- _ACTION ITEM_:
The answer should consist of all the entries, repeated word for word.

(Source data)
-*-

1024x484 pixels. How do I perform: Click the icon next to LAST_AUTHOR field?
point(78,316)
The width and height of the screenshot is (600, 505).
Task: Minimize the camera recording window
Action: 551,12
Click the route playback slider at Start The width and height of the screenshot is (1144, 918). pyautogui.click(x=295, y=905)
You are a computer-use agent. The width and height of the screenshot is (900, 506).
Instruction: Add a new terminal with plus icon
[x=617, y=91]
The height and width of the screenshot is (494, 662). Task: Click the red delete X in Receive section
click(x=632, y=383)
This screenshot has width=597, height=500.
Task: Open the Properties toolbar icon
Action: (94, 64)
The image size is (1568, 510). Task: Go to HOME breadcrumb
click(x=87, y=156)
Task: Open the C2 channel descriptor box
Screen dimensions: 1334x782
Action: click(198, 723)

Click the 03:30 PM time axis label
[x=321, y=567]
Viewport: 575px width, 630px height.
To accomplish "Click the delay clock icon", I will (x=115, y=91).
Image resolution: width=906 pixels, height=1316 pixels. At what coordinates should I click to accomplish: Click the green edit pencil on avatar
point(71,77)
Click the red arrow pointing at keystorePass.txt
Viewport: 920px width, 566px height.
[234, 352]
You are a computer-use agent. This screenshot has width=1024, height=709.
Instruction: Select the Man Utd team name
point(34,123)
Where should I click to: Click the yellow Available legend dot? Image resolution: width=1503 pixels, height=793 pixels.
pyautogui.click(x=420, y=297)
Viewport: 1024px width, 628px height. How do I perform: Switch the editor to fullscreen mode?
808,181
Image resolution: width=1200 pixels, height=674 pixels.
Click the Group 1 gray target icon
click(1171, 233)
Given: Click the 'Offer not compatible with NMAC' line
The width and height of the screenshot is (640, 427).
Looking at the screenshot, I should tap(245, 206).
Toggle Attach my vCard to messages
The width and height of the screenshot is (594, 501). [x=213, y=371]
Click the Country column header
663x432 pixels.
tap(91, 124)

-*-

- _FINISHED EXERCISE_:
1024x484 pixels. How do I perform: Click the icon next to LAST_AUTHOR field?
point(78,316)
The width and height of the screenshot is (600, 505).
Task: Minimize the camera recording window
Action: 551,12
Click the route playback slider at Start The width and height of the screenshot is (1144, 918). pyautogui.click(x=295, y=905)
You are a computer-use agent. The width and height of the screenshot is (900, 506).
Instruction: Add a new terminal with plus icon
[x=617, y=91]
The height and width of the screenshot is (494, 662). Task: Click the red delete X in Receive section
click(x=632, y=383)
This screenshot has width=597, height=500.
Task: Open the Properties toolbar icon
Action: (94, 64)
The image size is (1568, 510). Task: Go to HOME breadcrumb
click(x=87, y=156)
Task: Open the C2 channel descriptor box
Screen dimensions: 1334x782
Action: click(198, 723)

Click the 03:30 PM time axis label
[x=321, y=567]
Viewport: 575px width, 630px height.
To accomplish "Click the delay clock icon", I will (x=115, y=91).
Image resolution: width=906 pixels, height=1316 pixels. At what coordinates should I click to accomplish: Click the green edit pencil on avatar
point(71,77)
Click the red arrow pointing at keystorePass.txt
Viewport: 920px width, 566px height.
[234, 352]
You are a computer-use agent. This screenshot has width=1024, height=709.
Instruction: Select the Man Utd team name
point(34,123)
Where should I click to: Click the yellow Available legend dot? Image resolution: width=1503 pixels, height=793 pixels.
pyautogui.click(x=420, y=297)
Viewport: 1024px width, 628px height. How do I perform: Switch the editor to fullscreen mode?
808,181
Image resolution: width=1200 pixels, height=674 pixels.
Click the Group 1 gray target icon
click(1171, 233)
Given: Click the 'Offer not compatible with NMAC' line
The width and height of the screenshot is (640, 427).
Looking at the screenshot, I should tap(245, 206).
Toggle Attach my vCard to messages
The width and height of the screenshot is (594, 501). [x=213, y=371]
Click the Country column header
663x432 pixels.
tap(91, 124)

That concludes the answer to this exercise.